REITs provide investors with the advantages of commercial real estate investment combined with the benefits of owning a publicly traded stock. Therefore, fundamentally strong REITs, such as American Tower Corporation (AMT), Lamar Advertising Company (LAMR), and Gaming and Leisure Properties, Inc. (GLPI), might be worthy buys for passive income.
REITs are required by law to pay out at least 90% of their taxable income to shareholders in the form of dividends. REITs generate stable income from the rents paid by tenants of commercial properties, who often commit to long-term leases, or from the interest payments on the financing of these properties.

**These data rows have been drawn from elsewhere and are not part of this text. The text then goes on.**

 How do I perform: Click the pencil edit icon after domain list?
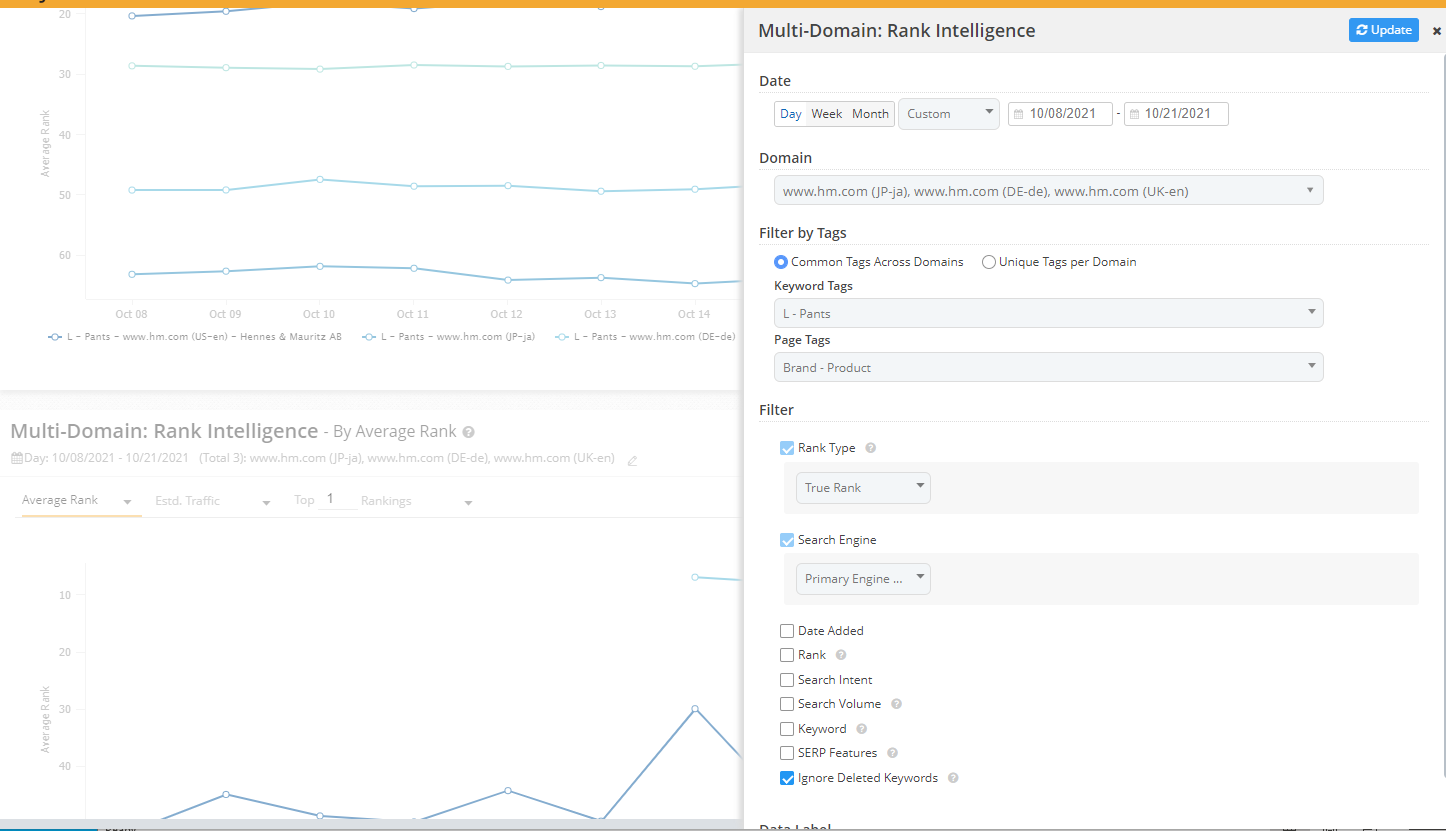pyautogui.click(x=631, y=460)
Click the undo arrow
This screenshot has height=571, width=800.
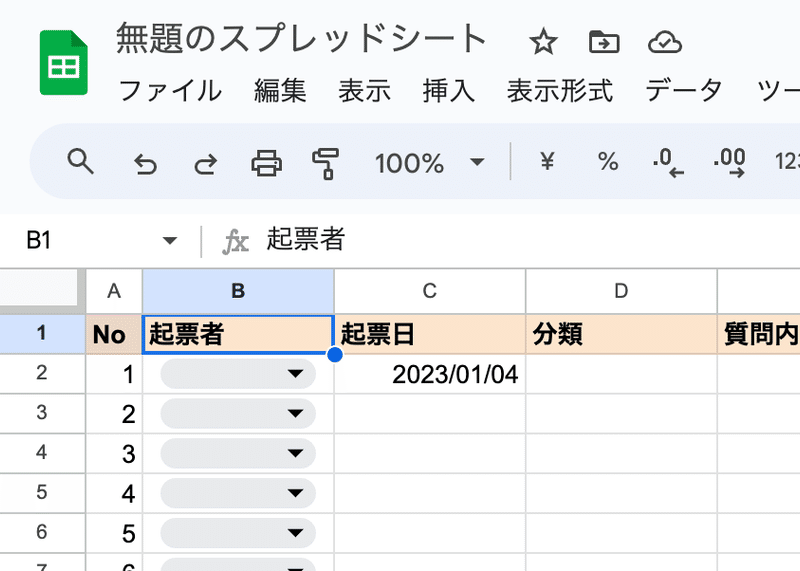tap(145, 164)
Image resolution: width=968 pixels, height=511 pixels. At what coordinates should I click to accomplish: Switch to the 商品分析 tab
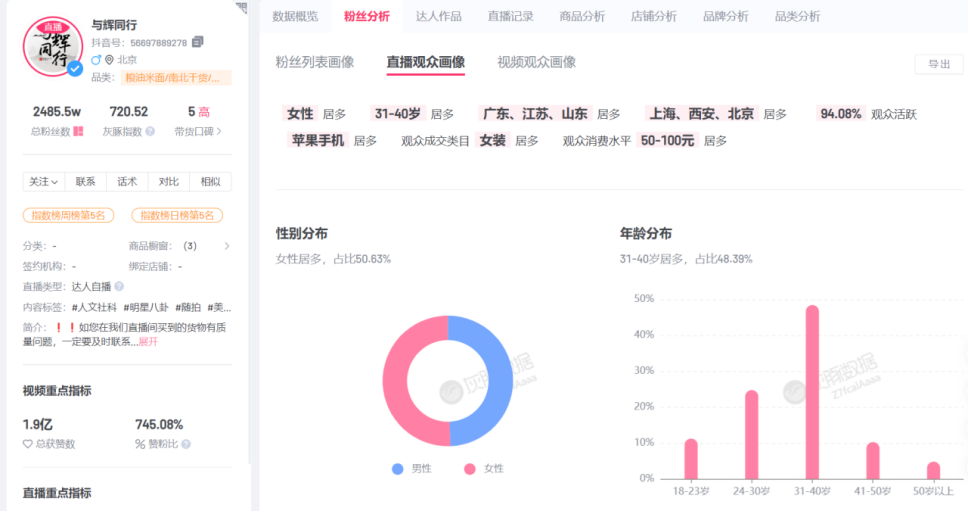[x=582, y=17]
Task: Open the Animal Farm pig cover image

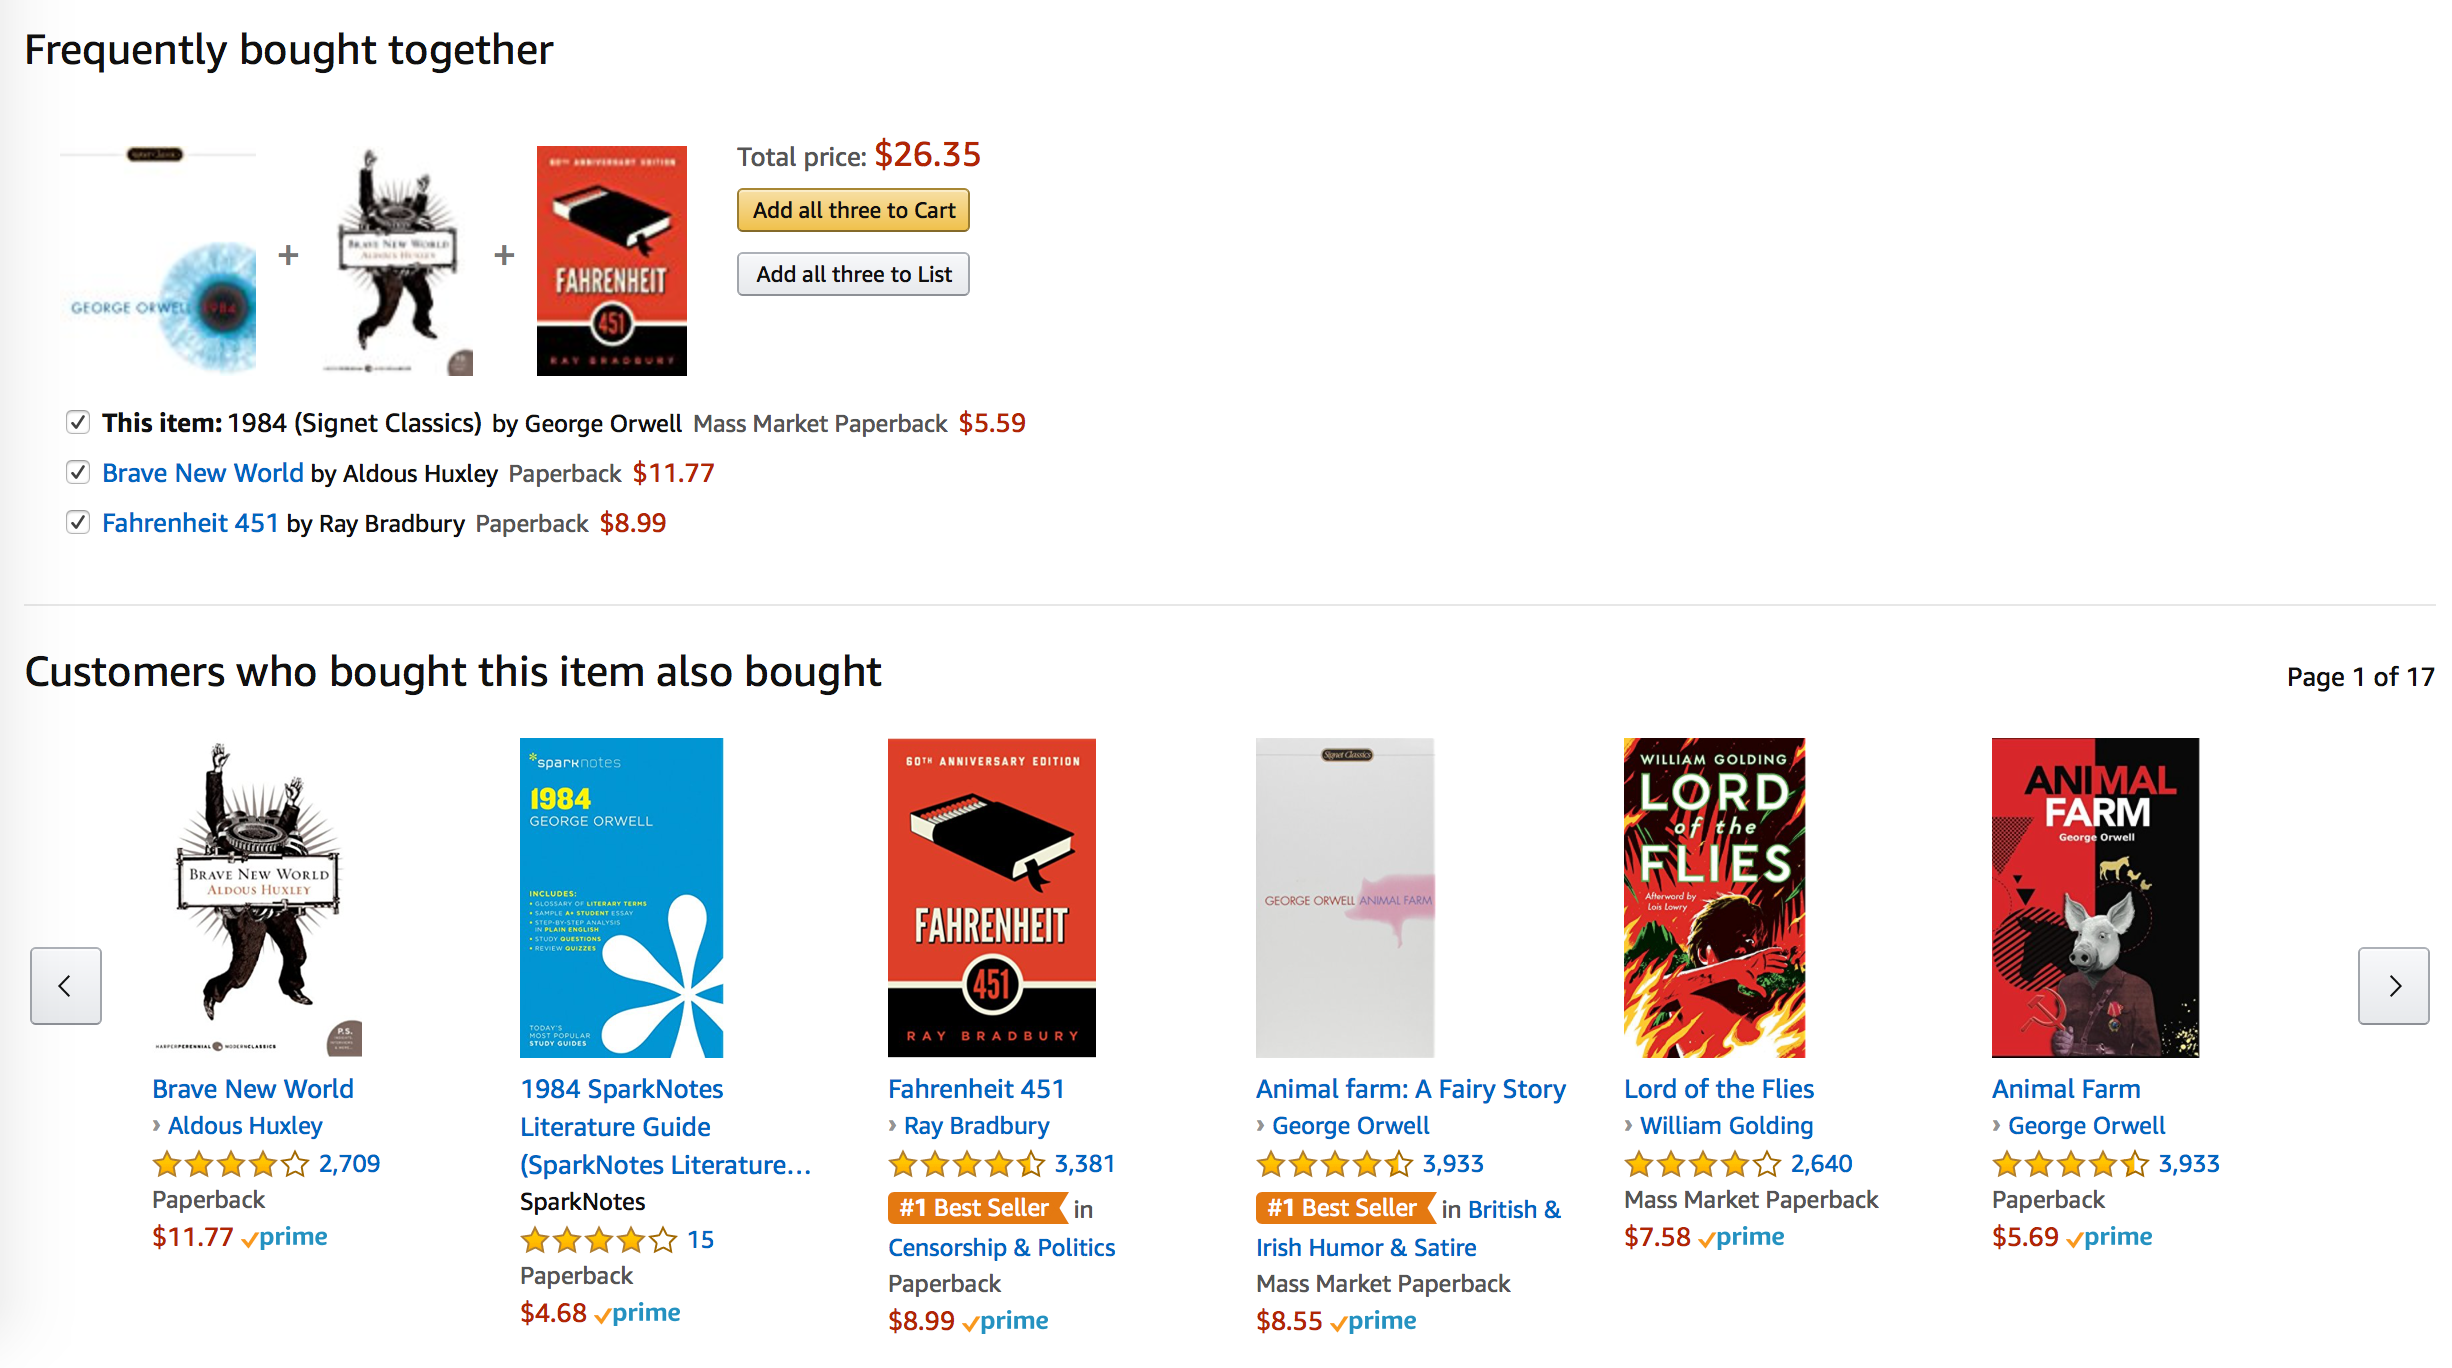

Hence, amid economic turmoil, REITs conventionally emerge as stable investments.
Moreover, the rise in global demand for warehousing and storage facilities, fueled by e-commerce growth, the expanding residential sector, and government support toward infrastructure development, is quite apparent. As a result, the REIT market is estimated to grow at a CAGR of 2.8% by 2027.
Considering these conducive trends, let’s take a look at the fundamentals of the three best REITs - Diversified stocks, beginning with the third choice.
Stock #3: American Tower Corporation (AMT)
AMT is a leading independent owner, operator, and developer of multitenant communications real estate. Its portfolio includes over 224,000 communications sites and a highly interconnected footprint of U.S. data center facilities.
AMT pays a $6.56 per share dividend annually, translating to a 2.91% yield on the current share price. Its four-year dividend yield is 6.56%. Also, the company’s dividend payouts have increased at a CAGR of 10.5% over the past three years.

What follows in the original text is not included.